The film foregrounds Kittan’s desperate journey into the sport amidst bitter caste feuds, violent gang wars and intense fear and misery of marginalised community in the village hamlets. Kittan’s Kabaddi, entangled with caste order and violence, transforms into a game of survival, hope and honour for the downtrodden community. With honesty and conviction, Mari Selvaraj constructs a seamless narrative in which both hierarchical social structure and sports are inextricably linked.
The film begins with the final Kabaddi match of India versus Pakistan at the 1994 Asian Games in Japan. The coach pushes the captain and team into a do or die situation as the emotions in any match against Pakistan soar high. Sports too will be fought like war between the two nations. The coach strikes out Kittan, a junior player, from the match. Back home the entire hamlet of Kittan is eagerly watching Doordarshan telecast with high expectations on him to bring laurels to the land.
Between the gross denial and the nail-biting match, the broken Kittan goes down the memory lane - the beginnings, the hardships, the obstacles, the rejections and the final entry into the national team, unwinding the age-old oppression that keeps the entire community in constant fear, anxiety and subjugation and any attempt to seek opportunity, even in sports, is viewed with suspicion, disapproval and erasure
As a school boy, Kittan is drawn to Kabaddi. He admires Sundaram, the captain of the village team and a relative and family rival. His humble father Velusamy discourages him as he fears Kittan’s engagement with Kabaddi could kindle casteist backlash and will end his son’s life. His elder sister Raji, who lost her lover, supports him in pursuing his passion. The school physical education teacher motivates Kittan and convinces his father.
The fearsome and reclusive teenager Kittan bears witness to the violence and bloodshed unleashed by Kandhasamy, the dominant caste leader against the suppressed caste and their leader Pandiaraja. Later, in a horrible incident, while his father takes a goat for sacrifice to guard Kittan, the goat’s urination in bus leads to a tussle, the goat is killed and in the ensuing fight Kittan fights back resulting in an enmity with the dominant caste that overshadows Kittan’s future. Kittan is attacked repeatedly and his hands and sexual parts brutally assaulted.

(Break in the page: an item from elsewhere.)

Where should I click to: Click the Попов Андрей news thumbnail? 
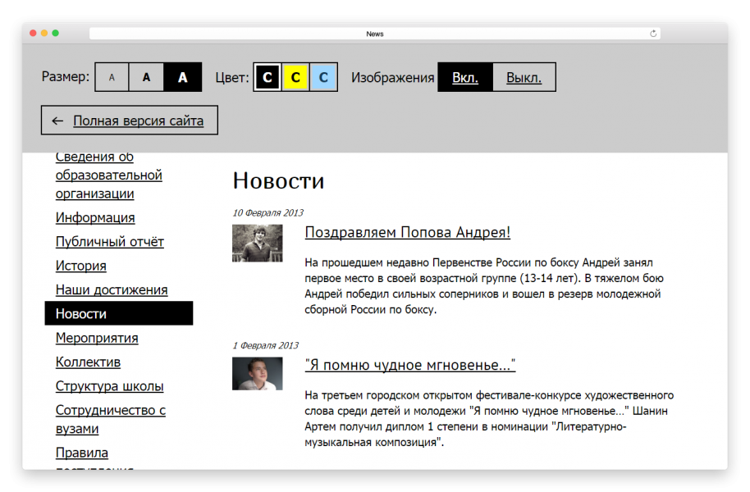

Kittan doesn’t cower down and surrender to adversity. In appreciation of his talent, Kandhasamy enrolls Kittan in his team with the assurance that caste and sport will not be mixed up. Yet, when Kandhasamy’s men are attacked, his hench men suspect Kittan and he is sent back home. Amidst severe stumbling blocks and struggles at every crossroad, Kittan’s passion and mastery in the sport takes him forward and he leads the nation to victory in the Asian Games.
Through the liminal character of Kittan, the film captures how caste foreshadows people wherever they go and life will not hand out anything easily to the marginalised. And despite this, if someone ever makes it to the top, instead of recognizing their competence and hardwork, it will be discredited as a matter of quota or recommendation or sheer luck. The caste domination and supremacy thrives from invisibilising their contribution, their worth and their very existence.
The film subtly shows the adulation of dominant caste leaders through personifications like “The Gold of Our Community,“ “The Lion of Tuticorin” in posters, the tattooing of leaders names, adorning images of leaders in homes and creating wall writings hailing them. People sport daggers and swords as if in an undeclared war. Country bombs are hurled without any fear of law. The footsoldiers of the dominant caste are on high guard over their supremacy and honour. This macabre of killings and counter-killings are unflinchingly laid before us.
In contrast, the protagonist is reticent and restrained for most part of the film, unable to make sense of the hatred and violence around. Kittan’s fury, frenzy and frustration is channelized like bison and comes alive in the sports. Bison as the symbol of restraint, rage and strength is invoked in the film at various points and and is used as a metaphor for the hero who will take the bull of oppression by horns.
Throughout the film there is the run, the deadly run, the mad run of the protagonist Kittan as if he were in the last leg of an athletic event, as if it were the last run of life. This is the literal and metaphorical run - a run without a starting line, finish line; a run for a destination unbeknown; but certainly, a run away from a place where hostility is the order of the day, where the spectre of violence numbs, mutes and murders reason and rationale, and where hatred and animosity waits at the door before one is even born. At every instance of humiliation, at every instance of rejection, the protagonist breaks into run. Running as an escape from this suffocation, running as a means of processing the unspeakable grief, running as chartering a path for freedom. The indefinite run signals the endless tide against the volcano of hate and insanity.
The power of the film is in its ability to hurt and question the thoughts, bias and actions of people in the unjust social order and feel the pain of the suppressed at every step of their life to survive and fight erasure. Behind Kittan’s recognition lays the huge aspiration of the entire marginalised community to gain dignity and honour.